Reviews

Rhinestone Mondays (Colchester & Tour)

It’s a bit like larding a joint of lean beef to make it more succulent. You take music of a particular genre and thread it through a story about a mixed bag of people linked by one particular interest.

In the case of Rhinestone Mondays, it’s country’n’western numbers and members of a line dancing club somewhere in urban England. The action spans five consecutive Mondays and its core is the relationship between the dance tutor and an initially reluctant newcomer.

The trouble is that – except for a brief moment in the second half when momentarily it seems that two real people are having a genuine conversation about real emotions and their associated problems – all the characters are types rather than individuals. You laugh at them, rather than with them.

So we meet – among others – Brian (Shaun Williamson), the barman of the run-down social club, Duncan (Ian H Watkins), the camp member with a heart of gold (as well as a fine dance technique), Carol (Ally Holmes), the bespectacled teaching assistant with two left feet, and “Clint” (Phil Pritchard), the film fan with a skewed view of himself.

The central characters are Annie (Faye Tozer) and Tom (Anthony Topham). Their attempts at establishing a relationship – she’s a single mother and he’s gone through a traumatic divorce – flounder under the attentions of would-be seductress Sophie (Lyn Paul) and carpet-slippered Mary (Pauline Fleming).

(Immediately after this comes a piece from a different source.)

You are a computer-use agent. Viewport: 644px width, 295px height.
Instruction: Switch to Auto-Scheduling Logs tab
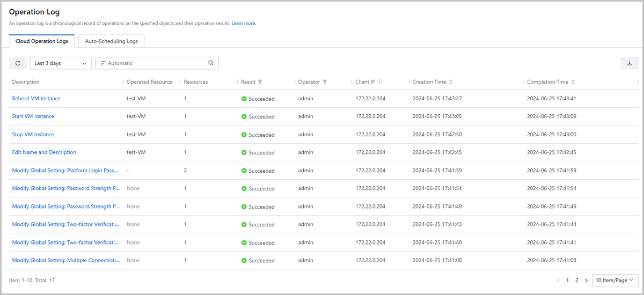111,41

It’s all very well performed, (Holmes is also the choreographer) with director Phil Wilmott and musical director Richard Healey losing no opportunity to encourage the audience to clap along and even come to its collective feet and dance. Sara Perks has provided a good set and her costumes have all the requisite glitter for the finale number. It’s all pleasant enough but, for me at any rate, in the end the joint was overcooked.